The precise nature of biological changes that could lead to brain tissue intensity or contrast changes remains elusive. In the present study, changes in white matter signal intensity exceeded those observed in gray matter, suggesting alterations in myelinated brain regions to mainly cause GWR changes. As reported by Salat and colleagues [10], [11], GWR changes in healthy aging and AD were also found to mainly be driven by a signal decrease in white matter tissue. Several potential mechanisms for this effect have been suggested, including de-myelinisation, changes of water content in myelin, increased ‘MR-visible’ axonal cytosol resulting from alterations in the micro-tubular density of axons, and neuronal degeneration, respectively [11], [51], [52]. Due to a loss of macro-molecular peptides or an accumulation of water, these mechanisms would lead to a decelerated spin-lattice relaxation and thus to an increase in T1 relaxation time. If GWR alterations are indeed primarily caused by white matter effects, also the differences in GWR and cortical thickness analysis become plausible, because the respective changes might differentially affect alterations in tissue contrast properties and in cortical thinning. However, although the micro-structural processes for contrast reduction remains unclear, differences in this parameter are caused by differences in spin-lattice energy transition. These differences on the other hand are most likely associated with differences in the properties of brain tissue – the lattice absorbing the energy of the excited spin ensemble. To what extent these changes are of disease-specific, pathophysiological nature is of great interest for future investigations.
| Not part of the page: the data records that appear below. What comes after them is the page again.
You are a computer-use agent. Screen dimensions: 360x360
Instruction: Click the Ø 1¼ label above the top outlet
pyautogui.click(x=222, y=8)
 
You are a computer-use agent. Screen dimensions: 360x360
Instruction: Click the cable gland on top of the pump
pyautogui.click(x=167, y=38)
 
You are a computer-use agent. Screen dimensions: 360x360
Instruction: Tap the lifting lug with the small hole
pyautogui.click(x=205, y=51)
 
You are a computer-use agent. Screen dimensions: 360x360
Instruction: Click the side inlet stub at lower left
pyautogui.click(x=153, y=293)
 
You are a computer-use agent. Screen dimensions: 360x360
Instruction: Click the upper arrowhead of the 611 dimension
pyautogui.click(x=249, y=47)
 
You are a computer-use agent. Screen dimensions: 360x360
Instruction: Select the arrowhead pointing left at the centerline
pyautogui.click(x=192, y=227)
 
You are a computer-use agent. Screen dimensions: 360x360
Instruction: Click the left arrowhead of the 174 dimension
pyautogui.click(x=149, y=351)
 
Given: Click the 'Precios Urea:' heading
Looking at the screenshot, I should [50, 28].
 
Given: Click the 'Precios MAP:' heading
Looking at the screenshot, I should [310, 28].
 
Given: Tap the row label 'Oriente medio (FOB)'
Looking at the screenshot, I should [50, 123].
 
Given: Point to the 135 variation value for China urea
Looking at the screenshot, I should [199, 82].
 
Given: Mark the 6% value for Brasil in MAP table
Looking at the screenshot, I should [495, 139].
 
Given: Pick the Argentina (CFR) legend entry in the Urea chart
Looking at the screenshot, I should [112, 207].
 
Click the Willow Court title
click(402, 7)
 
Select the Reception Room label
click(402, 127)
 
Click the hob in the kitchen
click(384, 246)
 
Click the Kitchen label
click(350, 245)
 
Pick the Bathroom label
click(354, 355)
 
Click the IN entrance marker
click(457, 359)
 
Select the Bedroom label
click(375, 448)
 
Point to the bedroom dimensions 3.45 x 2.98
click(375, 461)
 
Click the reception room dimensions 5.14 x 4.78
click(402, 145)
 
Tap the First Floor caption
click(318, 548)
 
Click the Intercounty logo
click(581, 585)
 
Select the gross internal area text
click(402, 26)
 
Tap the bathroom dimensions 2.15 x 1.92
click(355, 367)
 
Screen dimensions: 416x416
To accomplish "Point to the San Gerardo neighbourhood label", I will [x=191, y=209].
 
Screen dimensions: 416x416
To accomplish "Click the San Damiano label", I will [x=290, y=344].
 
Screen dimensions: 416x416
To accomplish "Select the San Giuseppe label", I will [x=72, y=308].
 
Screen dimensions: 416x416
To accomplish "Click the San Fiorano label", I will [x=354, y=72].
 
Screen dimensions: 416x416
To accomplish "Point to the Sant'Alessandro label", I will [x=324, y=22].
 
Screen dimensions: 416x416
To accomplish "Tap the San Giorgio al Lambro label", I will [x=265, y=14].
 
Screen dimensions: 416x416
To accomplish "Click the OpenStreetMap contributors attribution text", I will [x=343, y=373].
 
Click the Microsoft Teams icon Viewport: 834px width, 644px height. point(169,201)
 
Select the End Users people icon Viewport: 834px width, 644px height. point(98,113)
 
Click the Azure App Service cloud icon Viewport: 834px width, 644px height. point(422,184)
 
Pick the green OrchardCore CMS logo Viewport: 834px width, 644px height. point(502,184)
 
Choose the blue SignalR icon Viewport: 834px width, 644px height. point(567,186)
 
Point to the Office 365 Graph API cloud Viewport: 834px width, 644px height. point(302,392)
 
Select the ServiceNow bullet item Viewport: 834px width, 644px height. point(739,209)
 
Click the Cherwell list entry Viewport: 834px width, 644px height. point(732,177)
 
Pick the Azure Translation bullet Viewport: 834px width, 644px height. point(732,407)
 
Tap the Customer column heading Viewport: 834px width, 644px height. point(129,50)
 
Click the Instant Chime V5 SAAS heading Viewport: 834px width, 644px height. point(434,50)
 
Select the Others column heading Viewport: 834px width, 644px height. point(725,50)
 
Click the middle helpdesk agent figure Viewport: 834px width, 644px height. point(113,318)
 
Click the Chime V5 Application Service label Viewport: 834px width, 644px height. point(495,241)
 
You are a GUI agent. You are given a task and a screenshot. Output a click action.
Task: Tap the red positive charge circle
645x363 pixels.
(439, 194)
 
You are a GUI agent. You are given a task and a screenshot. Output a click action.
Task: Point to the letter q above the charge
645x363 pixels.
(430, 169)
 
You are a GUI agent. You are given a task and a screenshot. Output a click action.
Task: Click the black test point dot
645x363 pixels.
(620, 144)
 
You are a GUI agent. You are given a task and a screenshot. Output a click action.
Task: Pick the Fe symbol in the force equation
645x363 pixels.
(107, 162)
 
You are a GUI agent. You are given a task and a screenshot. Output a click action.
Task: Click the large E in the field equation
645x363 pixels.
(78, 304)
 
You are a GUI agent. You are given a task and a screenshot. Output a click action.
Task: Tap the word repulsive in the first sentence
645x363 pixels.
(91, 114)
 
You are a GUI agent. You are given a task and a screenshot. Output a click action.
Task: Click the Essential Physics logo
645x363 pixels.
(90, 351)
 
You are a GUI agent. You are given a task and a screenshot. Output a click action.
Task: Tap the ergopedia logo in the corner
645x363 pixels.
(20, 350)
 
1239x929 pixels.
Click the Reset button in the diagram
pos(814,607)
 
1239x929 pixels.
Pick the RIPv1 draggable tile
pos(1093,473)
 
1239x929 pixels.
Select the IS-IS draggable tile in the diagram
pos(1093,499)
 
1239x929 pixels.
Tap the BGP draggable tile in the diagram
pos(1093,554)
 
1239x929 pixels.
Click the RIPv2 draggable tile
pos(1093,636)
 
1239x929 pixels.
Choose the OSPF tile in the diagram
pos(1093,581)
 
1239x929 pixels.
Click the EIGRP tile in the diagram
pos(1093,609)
There are several limitations to the current study. Besides a modest sample size and a cross-sectional design, all patients were in a more or less chronic state of their disease and thus it is not possible to draw conclusions on whether the observed changes are due to the ongoing course of schizophrenia or are already present at the time of manifestation of the disorder. However, we aimed to minimize the potential influence of chronicity in our study by covarying for the duration of illness. Further, all patients were treated with antipsychotic medication, and with respect to medication dosage, no effects on tissue intensity changes emerged in our sample. Since we did not have sufficient information on the duration of medication, we were unable to exclude this variable as a potential confound. However, previous studies examining the effect of neuroleptic treatment on brain structure have identified subcortical gray matter structures, mainly with regard to typical antipsychotics, to be particularly subjected to morphological changes [53] with the neocortex being rather spared [3], [5]. Since we analyzed changes along the cortical mantle and since patients received second generation antipsychotics, the potential influence of medication on our findings might be rather marginal. Finally, it is important to consider any potential technical confounders during the process of surface reconstruction. With respect to the results reported in the present study, one might wonder whether alterations in contrast or intensity properties might have influenced cortical thickness measures and vice versa. We aimed at minimizing the potential impact of cortical thinning on contrast measuremets by regressing out thickness at each corresponding vertex. However, we cannot fully rule out the possibility that our results might have been partly influenced by FreeSurfer inherent processing steps or technical effects such as shimming and coil sensitivity profiles.

In summary, the present findings clearly emphasize the presence of schizophrenia related brain tissue changes that alter the imaging properties of brain structures. Intensity contrast measurements might not only serve as a highly sensitive metric but also as a potential indicator of a distinct pathological process that might by independent from volume or thickness alterations.